* **WHAT THE TASK REQUIRES**: The data must be returned in full and exactly as given.
INPUT DATA Start Marker
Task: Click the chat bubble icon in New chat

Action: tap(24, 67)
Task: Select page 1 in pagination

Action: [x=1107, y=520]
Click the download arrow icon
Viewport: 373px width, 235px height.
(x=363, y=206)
INPUT DATA End Marker
* **WRITTEN SOLUTION**:
Task: Click the chat bubble icon in New chat

Action: tap(24, 67)
Task: Select page 1 in pagination

Action: [x=1107, y=520]
Click the download arrow icon
Viewport: 373px width, 235px height.
(x=363, y=206)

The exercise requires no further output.